Mark Whitacre was a fast-riser at international food processing giant Archer Daniels Midlands (ADM). At 32, he became the company’s youngest division president and was promoted to corporate vice president in 1992.
Three years later, instead of playing an active part of boardroom decisions, the Fortune 500 executive became the center of a multi-million dollar price-fixing fraud.
Whitacre informed the FBI that he and other executives at ADM conducted a price-fixing scheme involving lysine, an amino acid found in some foods. As a result of federal charges, ADM paid hundreds of millions of dollars to plaintiffs and customers. Whitacre later confessed to agents that he embezzled nearly $9 million via corporate kickbacks and money laundering and ultimately served more than eight years in prison.
On Monday, February 26, Whitacre will share his story in an open forum as part of the Auburn University School of Accountancy Speakers’ Series. Whitacre, who wore a wire as an FBI informant during its investigation, will address the public at 6 p.m. in Lowder 125-A.

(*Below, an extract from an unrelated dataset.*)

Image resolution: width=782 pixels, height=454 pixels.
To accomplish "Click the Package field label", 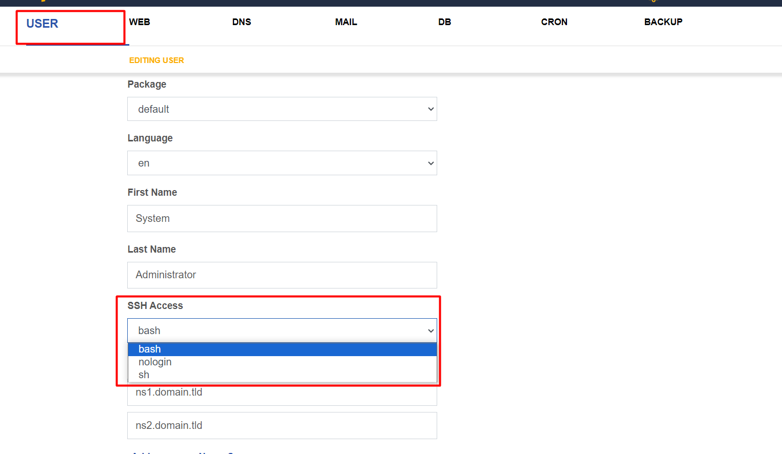I will click(147, 84).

“It’s important for students to understand about whistleblowing,” said Sarah Stanwick, Associate Professor in the School of Accountancy who also serves as the Harbert College’s Diversity Officer. “There seems to be this idea that you can keep quiet and not speak out about the wrongdoing in a company. But I don’t think that students understand that if they don’t speak out they could get caught up in the problem. The consequences are much worse.

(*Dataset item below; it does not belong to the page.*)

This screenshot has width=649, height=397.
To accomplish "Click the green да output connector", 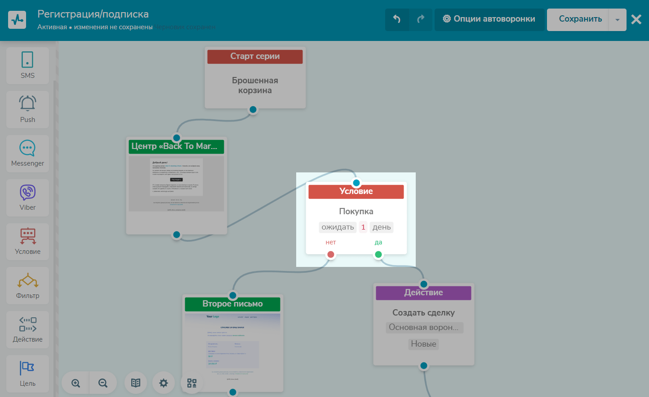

“I hope that the students will learn that being a whistleblower is admirable and it’s the right thing to do if you know that there is wrongdoing in a company. I tell my students from day one that they will face ethical issues. They have to be ready think out how they are going to deal with the situation. Are they going to step back and get out, or are they going to continue forward and be part of the problem?”
Today, Whitacre is Chief Operating Officer and Chief Science Officer at Cypress Systems, a biotech company. Movie buffs might recognize Whitacre’s story. Award-winning actor Matt Damon played Whitacre in the 2009 crime-comedy, “The Informant!”
The Speakers’ Series has featured several corporate whistleblowers, including a visit in 2013 from Frank Casey, who helped bring Bernie Madoff to justice, and Eric Ben-Artzi in 2014, who blew the whistle on what he believed were securities violations at Deutsche Bank.